● **MATERIALS PROVIDED**
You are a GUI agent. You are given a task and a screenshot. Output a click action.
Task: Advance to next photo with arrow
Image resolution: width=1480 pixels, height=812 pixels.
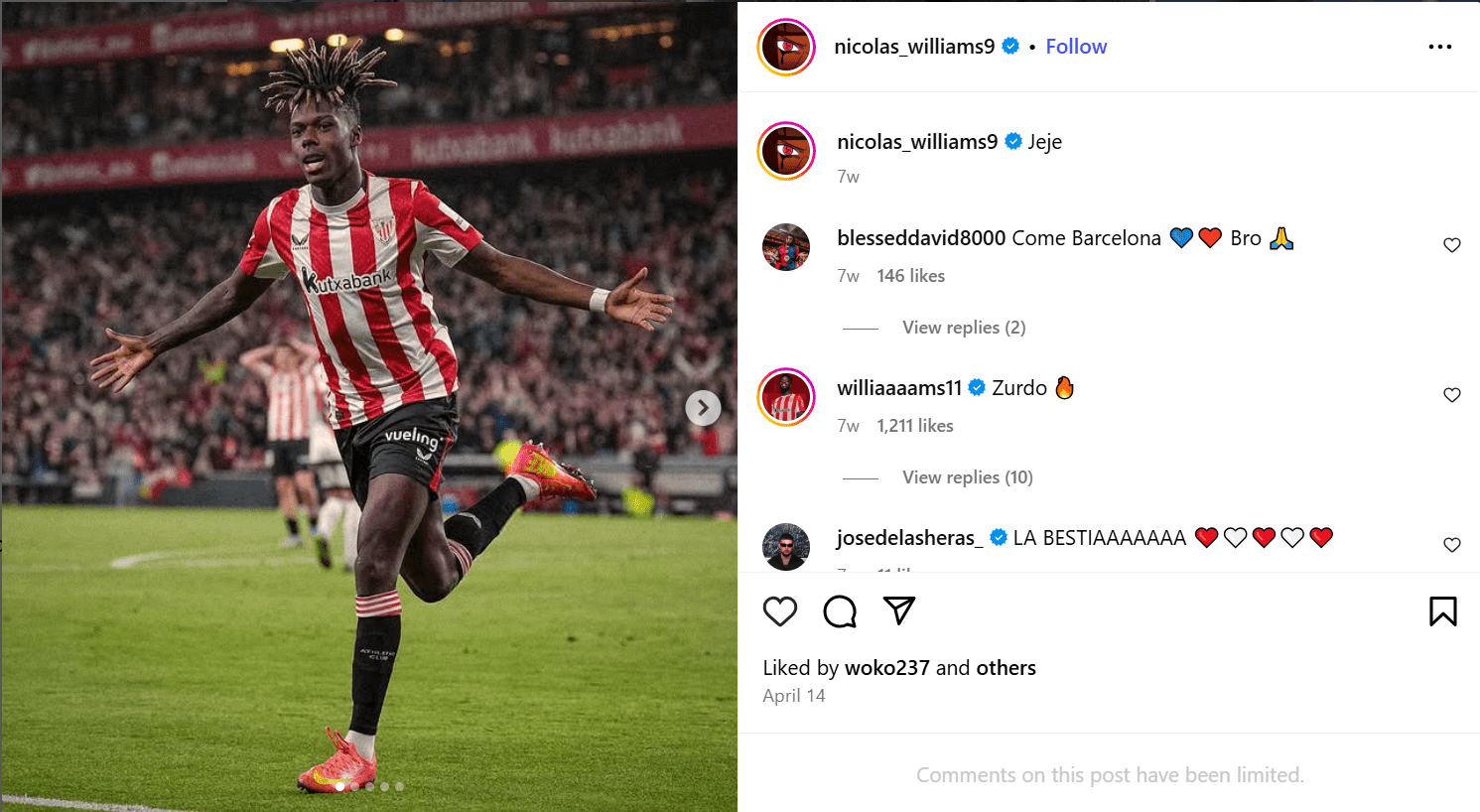point(703,407)
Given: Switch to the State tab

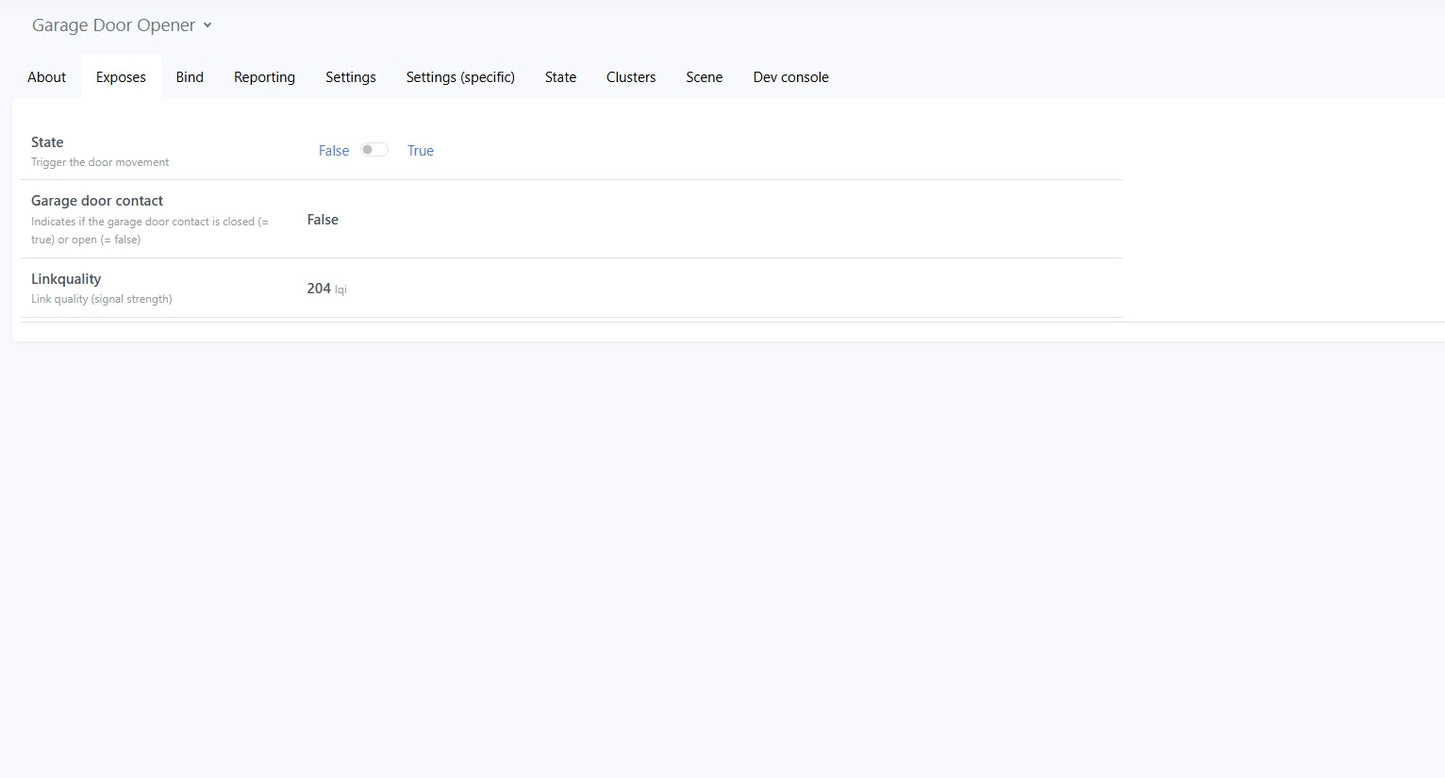Looking at the screenshot, I should coord(560,77).
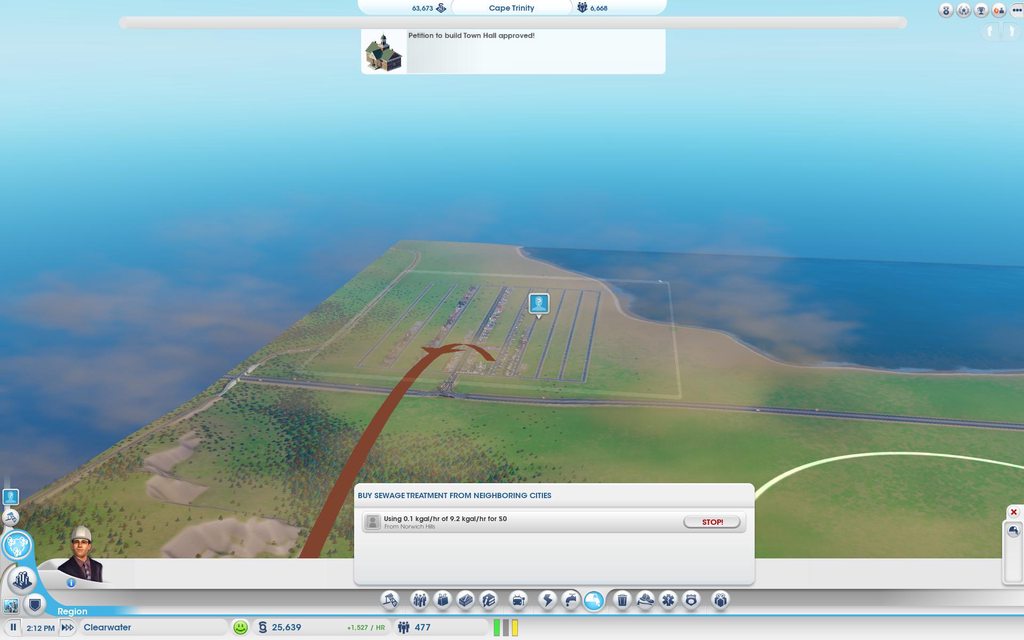Viewport: 1024px width, 640px height.
Task: Click the RCI demand bars
Action: [506, 628]
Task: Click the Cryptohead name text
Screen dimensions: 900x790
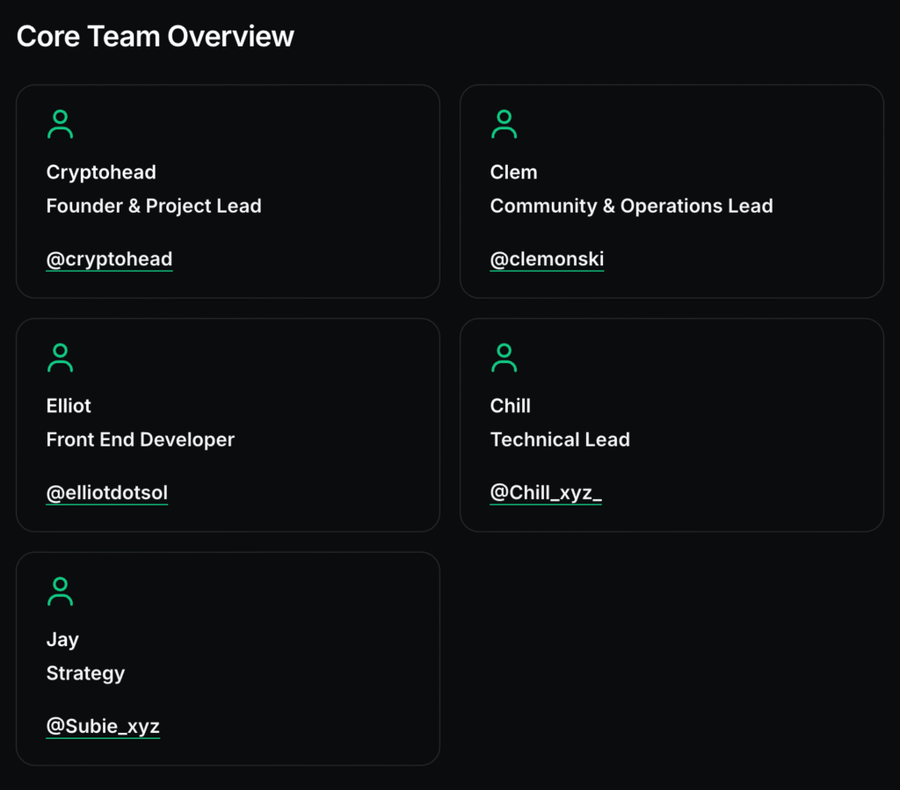Action: coord(101,172)
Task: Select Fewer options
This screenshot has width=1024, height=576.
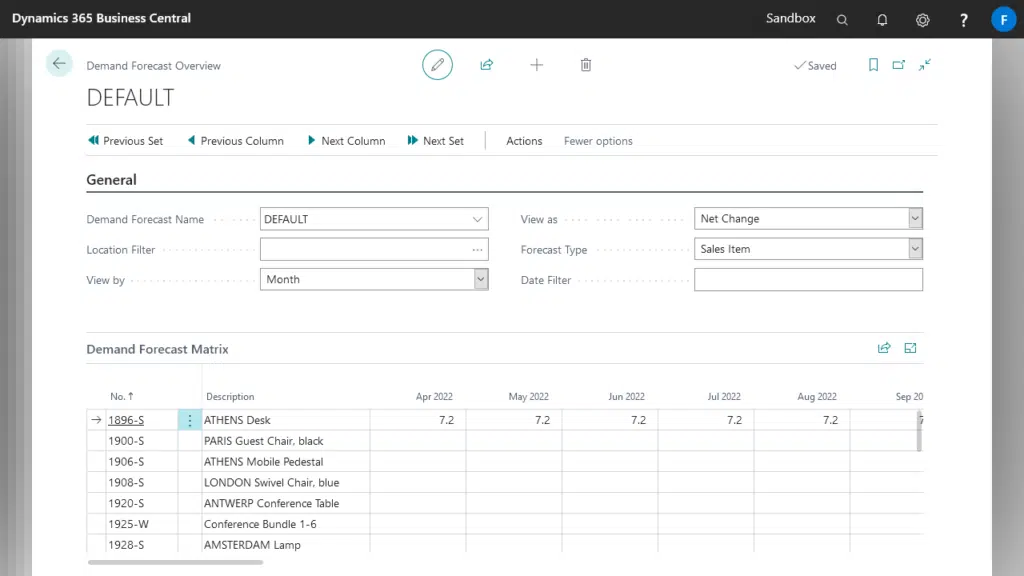Action: click(598, 141)
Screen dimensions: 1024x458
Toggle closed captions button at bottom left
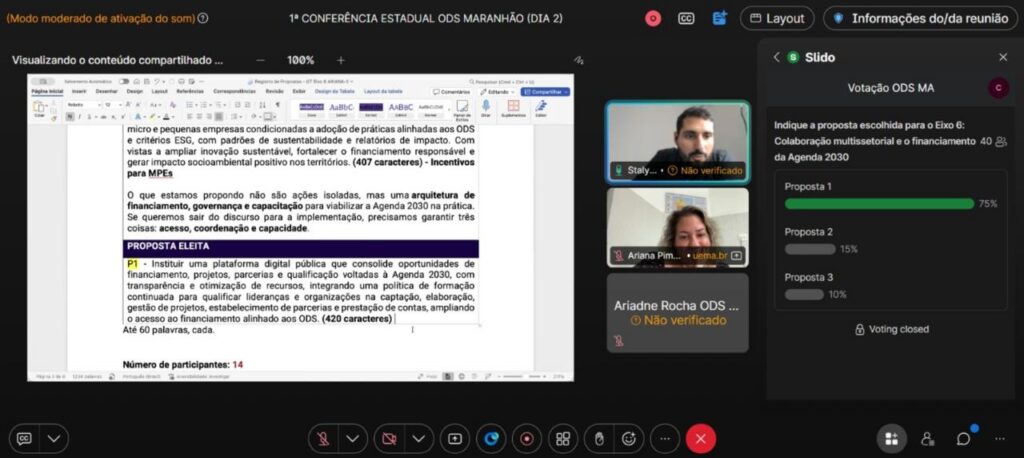pos(24,438)
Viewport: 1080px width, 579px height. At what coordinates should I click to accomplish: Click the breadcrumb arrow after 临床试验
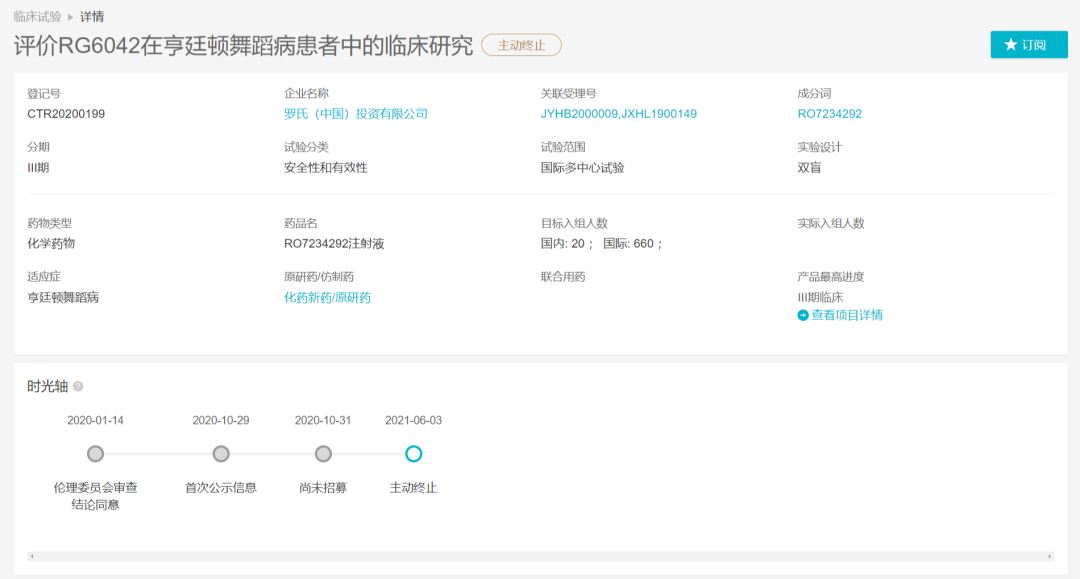[x=70, y=17]
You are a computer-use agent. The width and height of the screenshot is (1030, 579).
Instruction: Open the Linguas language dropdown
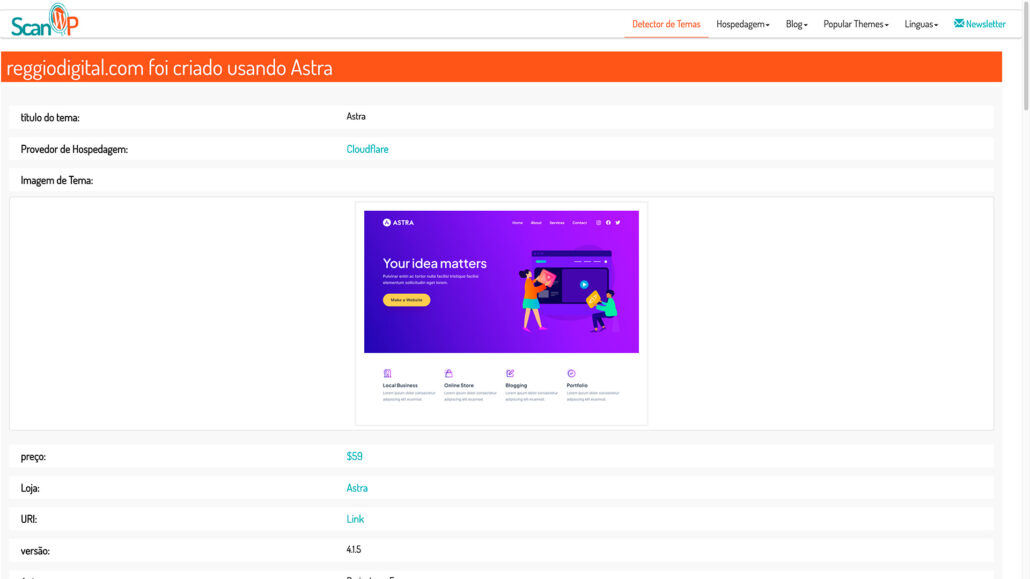pos(920,23)
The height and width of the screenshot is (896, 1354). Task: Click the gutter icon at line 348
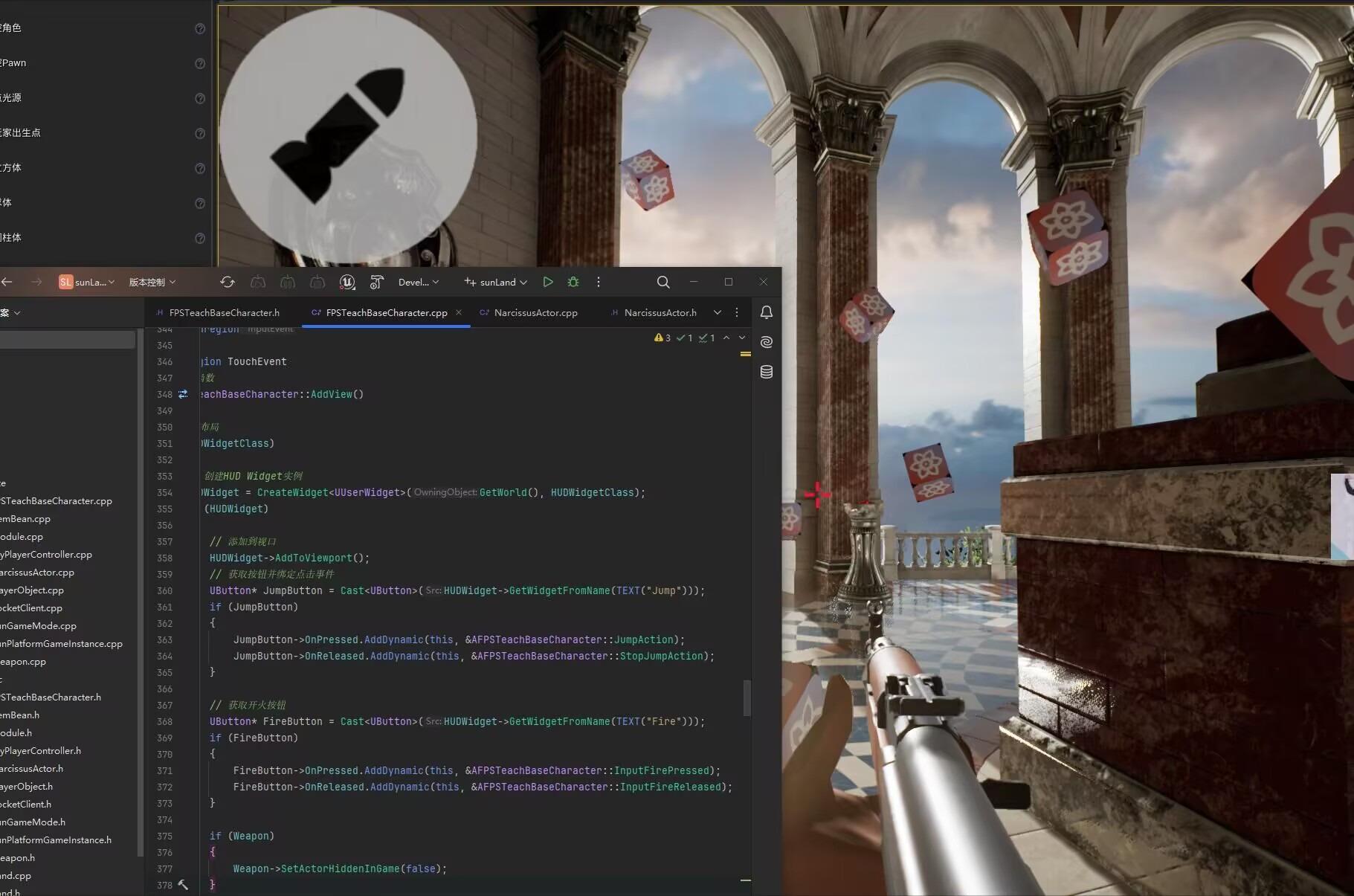coord(183,394)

● **WHAT IS BEING ASKED**
Please output all of the entries exactly as they appear, with no pictures.

● **COMPLETED TASK**
You are a GUI agent. You are given a task and a screenshot. Output a click action.
Task: Advance to next photo with arrow
Image resolution: width=1480 pixels, height=812 pixels.
point(703,407)
Given: Switch to the State tab

Looking at the screenshot, I should coord(560,77).
Viewport: 1024px width, 640px height.
Task: Click the RCI demand bars
Action: [506, 628]
Task: Click the Cryptohead name text
Screen dimensions: 900x790
Action: coord(101,172)
Task: Select Fewer options
This screenshot has width=1024, height=576.
Action: click(598, 141)
Screen dimensions: 1024x458
Toggle closed captions button at bottom left
pos(24,438)
Viewport: 1080px width, 579px height. At what coordinates should I click to accomplish: Click the breadcrumb arrow after 临床试验
[x=70, y=17]
You are a computer-use agent. The width and height of the screenshot is (1030, 579).
Instruction: Open the Linguas language dropdown
pos(920,23)
The height and width of the screenshot is (896, 1354). Task: Click the gutter icon at line 348
coord(183,394)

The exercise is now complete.